Derick sits at his desk in the corner watching snow accumulate on the lawn and sidewalk outside. Students chase each other, throwing snowballs, pushing each other into drifts, playing. He scribbles on a student’s paper, watching. From the other room, he can hear Ruthie sobbing. He pushes his chair out, stands but doesn’t walk, takes two steps towards the closed door then returns and sits, staring. Some of the kids begin making a snowman. They squabble and laugh. He hears water running, and as they use rocks to make features on its head, Ruthie comes out.

“Negative,” she says.

“Well, we’ll keep trying, right?”

She nods. “I just hate getting my hopes up for nothing.”

“It’s part of the process.”

He motions for her to come to the window. She sits on his lap and they watch.

At the checkout at the grocery store, his cell-phone rings.

“Guess what I’m doing,” the text reads.

“??,” he replies.

“I’m standing on my head.”

It was something a co-worker, a Spanish teacher, said she’d done to get pregnant. After sex, she’d stood on her head to help gravity.

“Get eggs,” Ruthie adds.

When he gets home, she’s in the bathroom, crying again. He puts up the groceries and goes to his desk.

“Did you check your email?” Ruthie asks at lunch. “I sent you a Share Calendar request on Outlook so we can keep track of our baby-making schedule.”

Derick glances around the lunchroom. It’s full of students chatting away like birds. Here and there, he catches an eye. “I understand that we need a schedule. But do we have to take all the spontaneity out of this?”

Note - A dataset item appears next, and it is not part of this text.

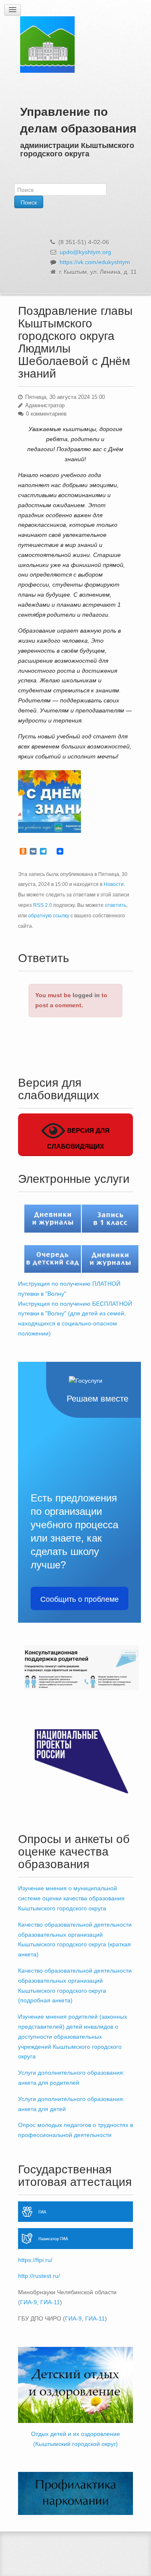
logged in (86, 995)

Ruthie doesn’t listen. Instead, she goes to the food bar and returns with a plate of fruit which she pushes, insistently, towards him.

“I wanted cake,” Derick says.

“Eat the blueberries. And finish your asparagus. They’re Super-foods.”

Outside, on the way from the dining hall to class, he and Ruthie see a group of girls making snow angels.

“Mr. Stone!” One of them yells. He turns to see a snowball whiz by. The girls stop. Derick stares at the student who threw it as her smile fades. It’s obvious that she missed on purpose. Still. Everything is silent, frozen, until Ruthie squats, scoops a handful of powdery snow, packs it quickly and tosses it straight at the student’s head. Derick drops his books and grabs snow. The students dive behind bushes. Snowballs fly, and Derick sees Ruthie smiling without the dark-eyed tinge she’d had for months. They arrive for class late, covered in white, scribble notes with effervescent excuses for the students’ tardiness.

That night, they don’t even look at the schedule.